検討用の本文.
++++
だから、それまでの演目は捨てネタのようなものなんですよ。
ラストさえ上手くいけば、
他のネタなんて、誰も覚えていなくたって構わない、
と思っているんですね。

廣木
なるほど。
ひとつひとつの演目が重要なのではなく、
途中の演目はラストシーンのための伏線である、
ということですね。

聖寿
なんだか作家みたいな言い回しですね(笑)

廣木
一応は推理作家なんですよ(笑)
すると、伏線が何なのか、捨てネタがどんなネタなのか、
と聞いてもしょうがなくて、
どう考えて、そのネタを選んでいるのか、
と伺うほうがよさそうですね。

聖寿
そうですね。
僕はトリネタの前に、土台作りとして、
6つのマジックを演じるのですが、
さっきから言っているように、
何を演じるかが重要なのではなくて、
何のために演じるかが重要なんですね。

廣木
はい。

聖寿
僕の場合、まず、1つ目のネタで、
主賓席を掴みます。
++++
データ.
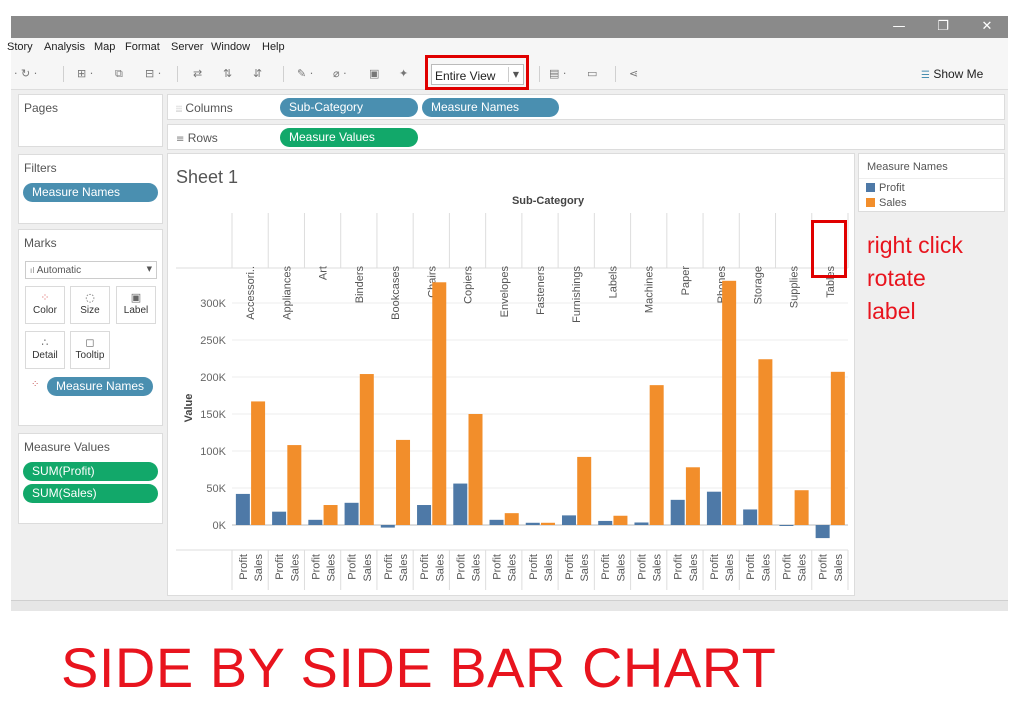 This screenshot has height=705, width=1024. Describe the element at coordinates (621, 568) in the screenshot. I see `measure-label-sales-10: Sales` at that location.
++++
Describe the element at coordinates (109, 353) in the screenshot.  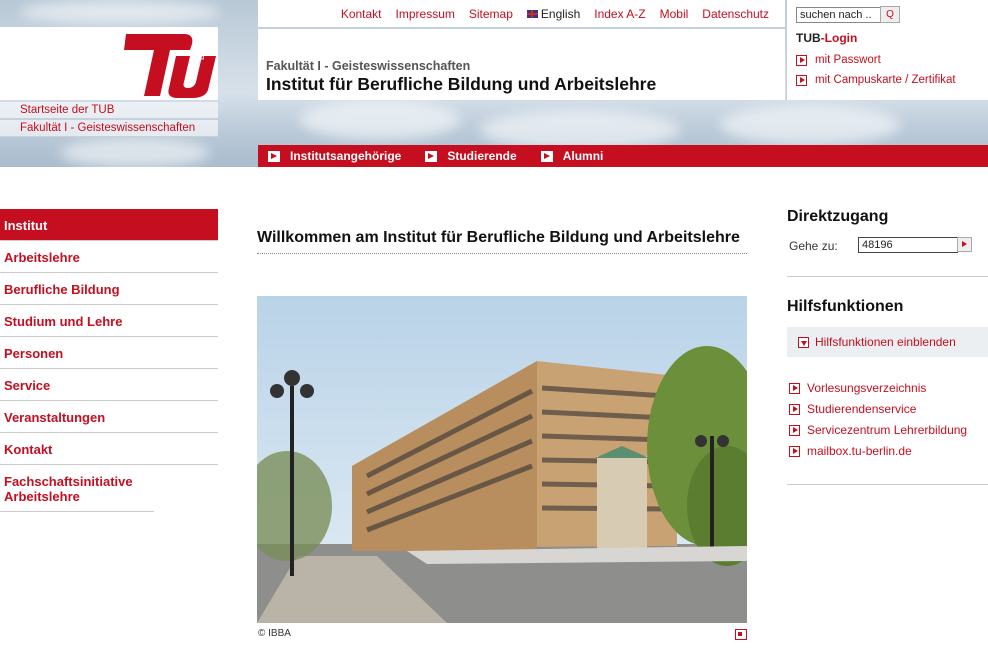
++++
作成するもの. 本文で聖寿が「そうですね。僕はトリネタの前に」と話し始める段落を、主な内容を保って短く書き直しなさい。 エントリーは本文の内容とは関係がない。

解答. トリネタの前に土台作りとして6つのマジックを演じるが、重要なのは何を演じるかではなく、何のために演じるかである。